Reconciliation is a shortcut that allows Democrats to approve the package with a simple majority of 51 votes instead of the 60 usually required to thwart a Republican filibuster.
But reconciliation has strict guidelines, and chief among them is the Byrd rule. It outlines that every provision in such a bill must be related to the federal budget. The Senate parliamentarian interprets the rule, and it has led experts to say that elements of the bill unrelated to tax and spending won’t survive.
The race to mid-March
Democrats are racing to approve the package before enhanced unemployment insurance expires on March 14, a timeline that sets up very little room for error. The House Budget Committee announced it would begin assembling the final relief bill on Monday, a week after it was expected to mark up the legislation.
The House’s draft of the proposal would provide $US1,400 stimulus checks and $US400 federal unemployment benefits, as well as gradually implement a $US15 minimum wage. It also includes funding for vaccine distribution and virus testing and aid for state and local governments.
Republicans have argued that the level of spending is too high after Congress enacted a $US900 billion package in December; last year, lawmakers and President Donald Trump authorised $US4 trillion in emergency spending.
Progressives have championed the measure as a critical pay boost for hourly employees, as Congress hasn’t lifted the minimum wage in over a decade.

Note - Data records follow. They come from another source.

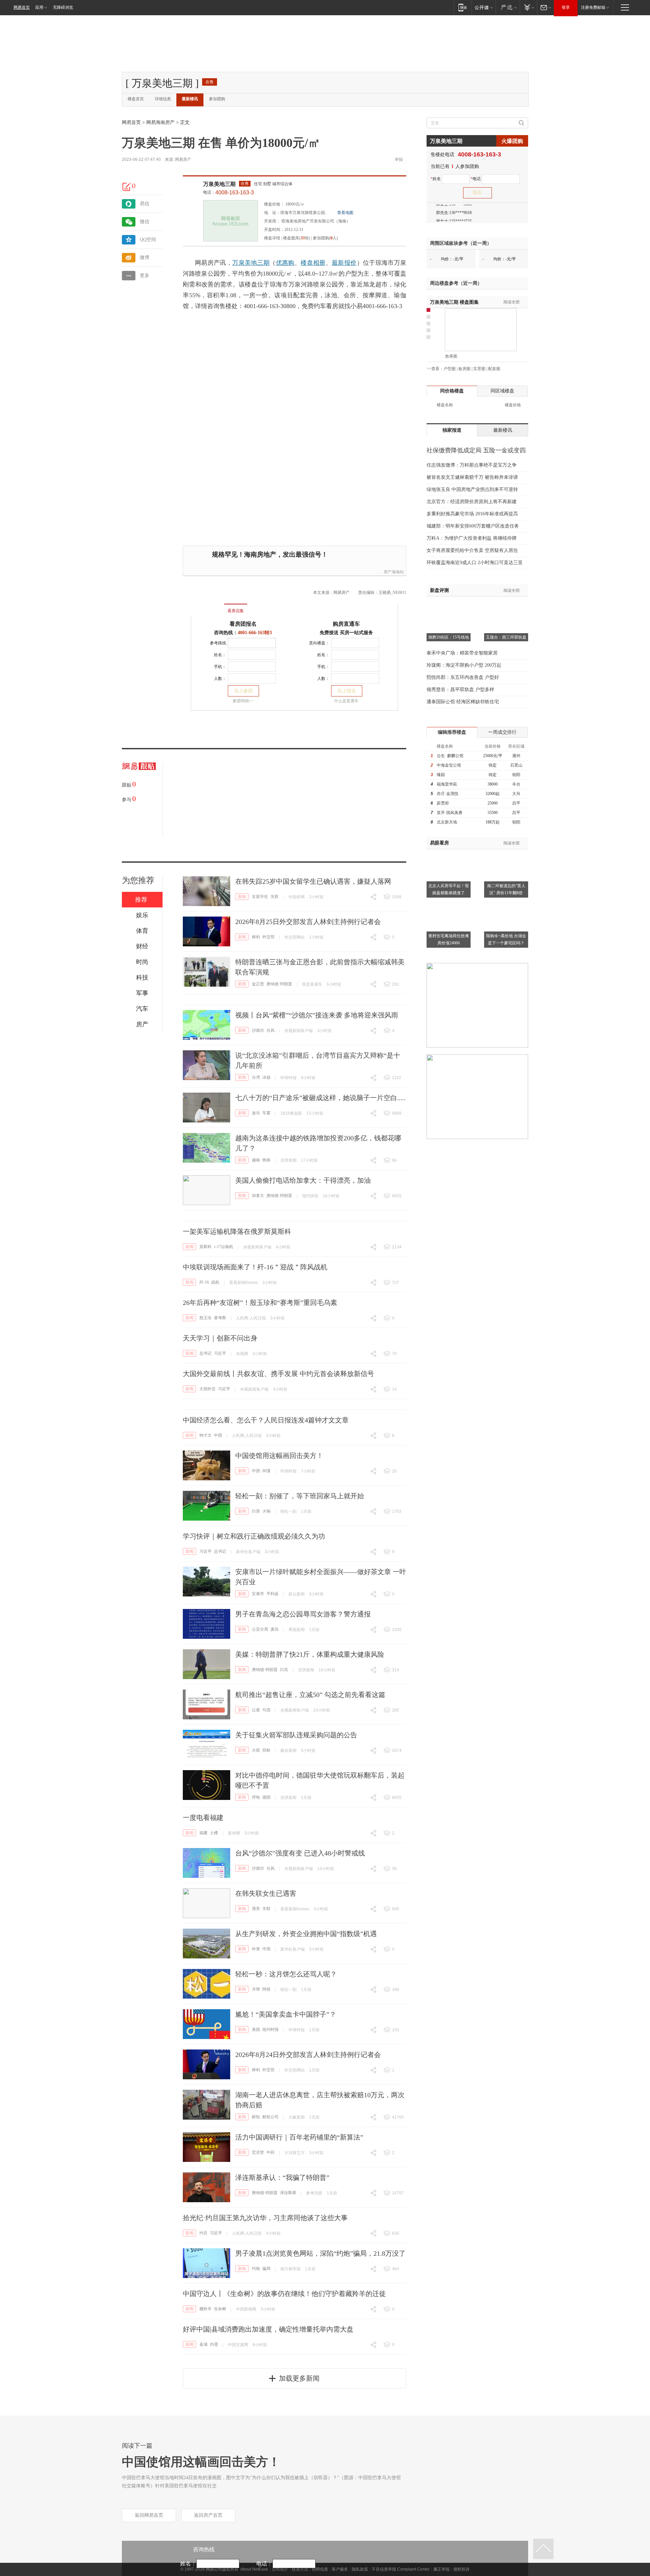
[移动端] (463, 7)
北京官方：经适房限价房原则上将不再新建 (472, 501)
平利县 (272, 1593)
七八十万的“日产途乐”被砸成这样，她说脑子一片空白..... (320, 1097)
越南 (256, 1160)
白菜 (256, 1511)
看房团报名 (243, 624)
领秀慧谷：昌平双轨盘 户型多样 (460, 689)
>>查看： (435, 368)
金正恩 (258, 984)
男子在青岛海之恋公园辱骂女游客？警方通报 (303, 1614)
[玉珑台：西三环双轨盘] (506, 605)
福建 (203, 1832)
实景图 (479, 368)
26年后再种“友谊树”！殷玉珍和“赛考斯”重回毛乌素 (260, 1302)
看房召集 (236, 610)
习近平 (220, 1353)
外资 (256, 1949)
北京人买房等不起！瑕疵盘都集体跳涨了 (448, 889)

“Frankly, given the makeup of the Senate, this is our best opportunity and the right moment in the midst of this pandemic to give millions of workers a long-overdue raise,” Democratic Rep. Pramila Jayapal, the chair of the Progressive Caucus, told reporters on Thursday.
Democrats are also looking ahead to legislative priorities that could include a multitrillion-dollar infrastructure package. On Wednesday, Biden met with top labour leaders at the White House to start gathering support from allies.